“還不是亮馬河那邊馬上要開工了,他有點不放心,特地讓我過來看看,周邊荒郊野嶺,可是讓我好找!”
走到近前的許樂,熱情的和申總工握了握手,話語間和行動間,表現出來的,就是軋鋼廠副廠長身邊人,過來監督工作的。
檢修通道上邊,又過來了陌生人,橋下的貓頭鷹,與許樂所想的那般,確實提高了警惕。
表現在其立馬豎起了耳朵,很是隨意的拿起魚竿站了起來,感覺好像是上魚了,方便自己的監聽工作。
目光若有若無的,頻繁的通過格柵,觀察著剛才下來的年輕人。
還好,兩個人的對話,聲音都比較大,聽清楚是軋鋼廠的人后,而且雙方還比較熟悉,能叫出名字,警惕心逐漸放下了許多。
做特務,就是如此,一旦有風吹草動,就擔驚受怕,畢竟,一個不好,那就是掉腦袋的事情,由不得他不仔細。

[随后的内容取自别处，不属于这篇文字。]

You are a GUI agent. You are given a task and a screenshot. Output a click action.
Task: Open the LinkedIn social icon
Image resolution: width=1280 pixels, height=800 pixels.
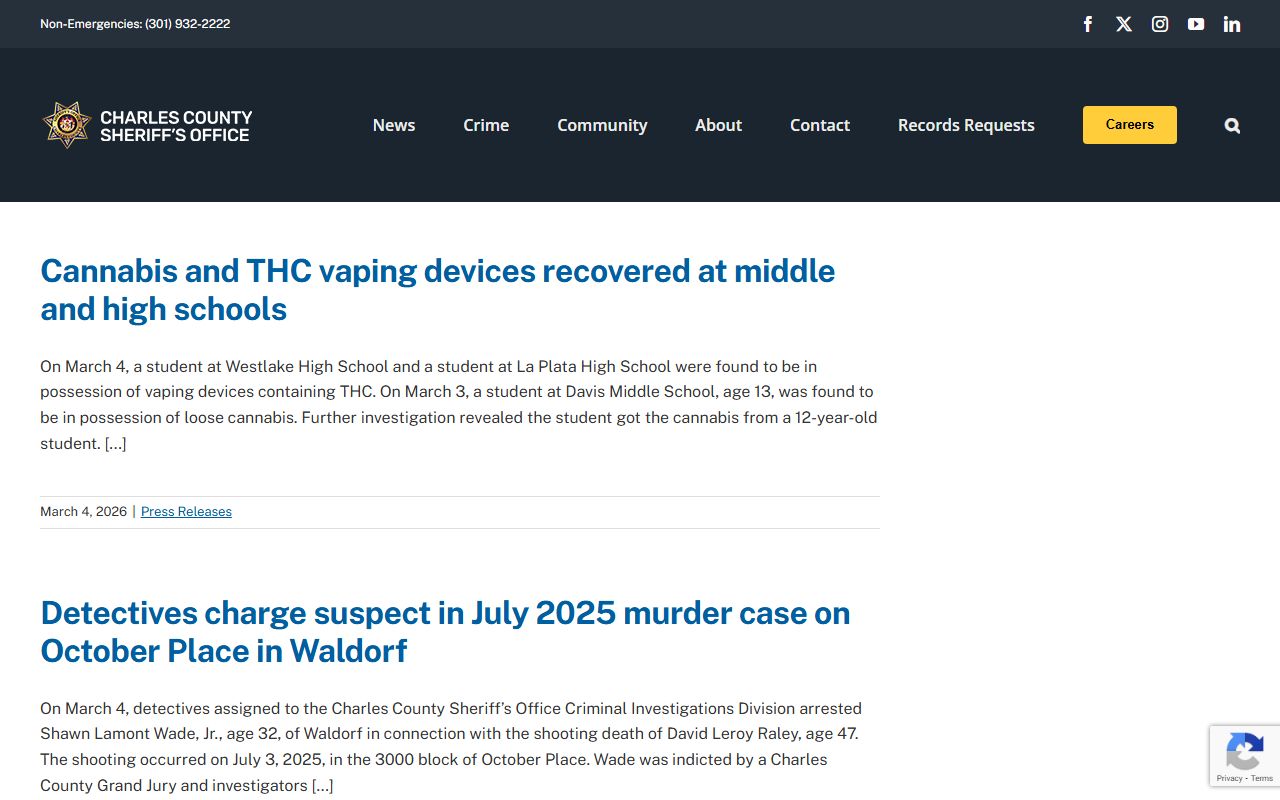1232,24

“我來執行任務,該干什么干什么,表現的自然一些,別露餡了,等會兒離這邊遠一點,最好去橋那邊!”
抵近后的許樂,在握完手之后,親密的摟著申總工的肩膀,帶著他背過了身子,在他耳朵旁小聲提醒道。
剛剛面色還有些不愉的申總工,認為摟著自己許樂有些沒大沒小,聽到他小聲提醒的話,肩膀頭明顯一頓,臉上的笑容都有些僵硬了。
執行任務,離這邊遠一點,不論哪個詞,都讓申總工有著不好的預感。
忍不禁的,就想起軋鋼廠機關樓,那潑灑在樓梯間,以及樓下地面上的血液,還有那恐怖的爆炸聲,不寒而栗的場面重新在心頭重新回顧了一遍。

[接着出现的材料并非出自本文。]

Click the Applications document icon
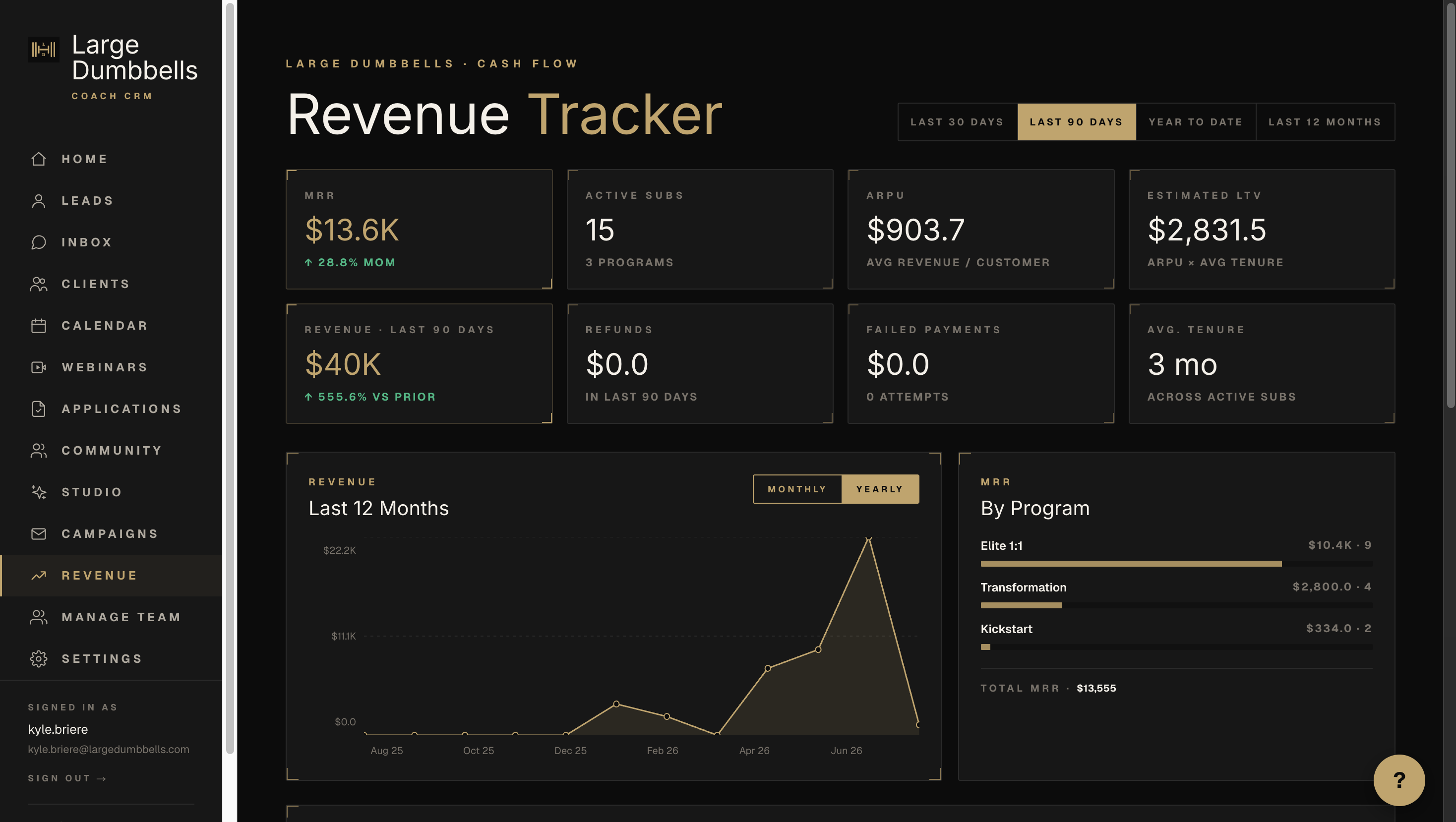Viewport: 1456px width, 822px height. pos(39,409)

“讓李副廠長放心,活交到我們手里,那自然不會出錯,倒是讓你辛苦跑過來一趟,小謝,去前頭看看,把他們記錄的匯總一下,去吧!”
申嘉石很想立刻離開這個是非之地,但許樂摟著他的肩膀,卻是死死沒有撒手,代表著,他現在不能立刻離開。
只能咽了咽口水后,頭皮發麻的指揮起另一個手下技術員,讓他向大橋另一邊先過去。
技術員小謝也不疑有他,還以為兩個人有話要談,點了點頭后,轉身就走,給兩個人留下了交談的空間。
橋下的貓頭鷹,此時已經重新坐了下來,確定陌生人是軋鋼廠的人后,警惕心是放下了一些,但還是想偷聽他們在聊什么。
小聲的聽不見,正常說話交流的聲音,還是隱隱約約能夠聽見。
新來的年輕人,摟著那位總工的肩膀,兩個人趴在了檢修通道邊緣的護欄邊,一人一支煙,貌似在交談著什么。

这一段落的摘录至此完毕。